Muraltia minuta

Scientific classification
- Kingdom: Plantae
- Clade: Embryophytes
- Clade: Tracheophytes
- Clade: Spermatophytes
- Clade: Angiosperms
- Clade: Eudicots
- Clade: Rosids
- Order: Fabales
- Family: Polygalaceae
- Genus: Muraltia
- Species: M. minuta
- Binomial name: Muraltia minuta Levyns

= Muraltia minuta =

- Genus: Muraltia
- Species: minuta
- Authority: Levyns

Species of flowering plant

Muraltia minuta (mini purple gorse) is a flowering plant in the milkwort family (Polygalaceae). It is endemic to rocky flats to about 100 m above sea level in the south-western Cape Province, South Africa.
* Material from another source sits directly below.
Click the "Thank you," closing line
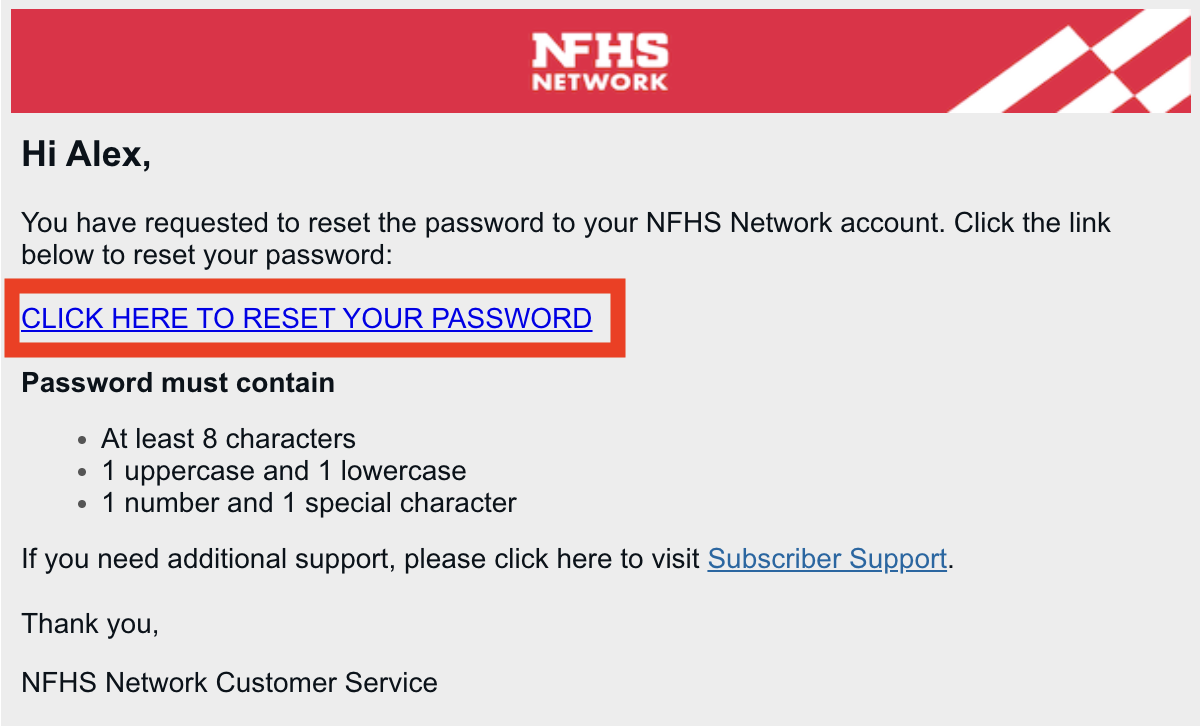Image resolution: width=1200 pixels, height=726 pixels. click(x=90, y=623)
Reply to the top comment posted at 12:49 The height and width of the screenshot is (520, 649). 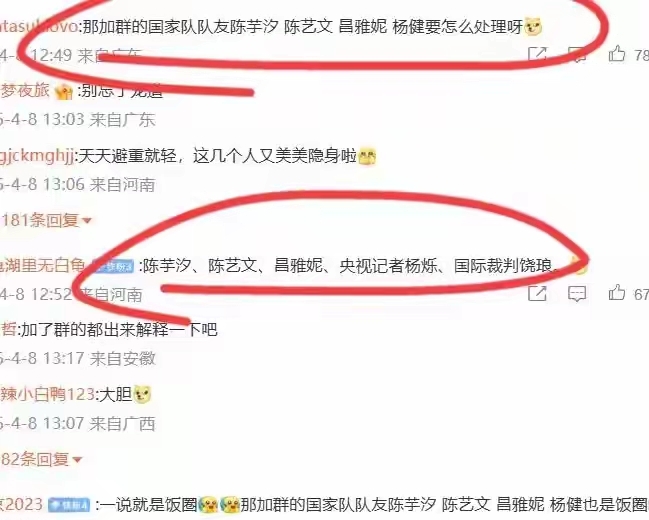click(577, 54)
It is a perennial erect or spreading subshrub with a height between 6 and 20 cm and branches mainly at its base. The plant's clustered leaves are softly-haired and have sharp tips. It produces pink flowers which are stalkless, the calyx is at least half the length of the corolla. It is categorised on the Red List of South African Plants as Endangered due to invasive species and habitat loss.

Muraltia minuta was first written about by Margaret Levyns in 1954 in the Journal of South African Botany. It was named "minuta", the Latin word for "small", in reference to the plant's small size.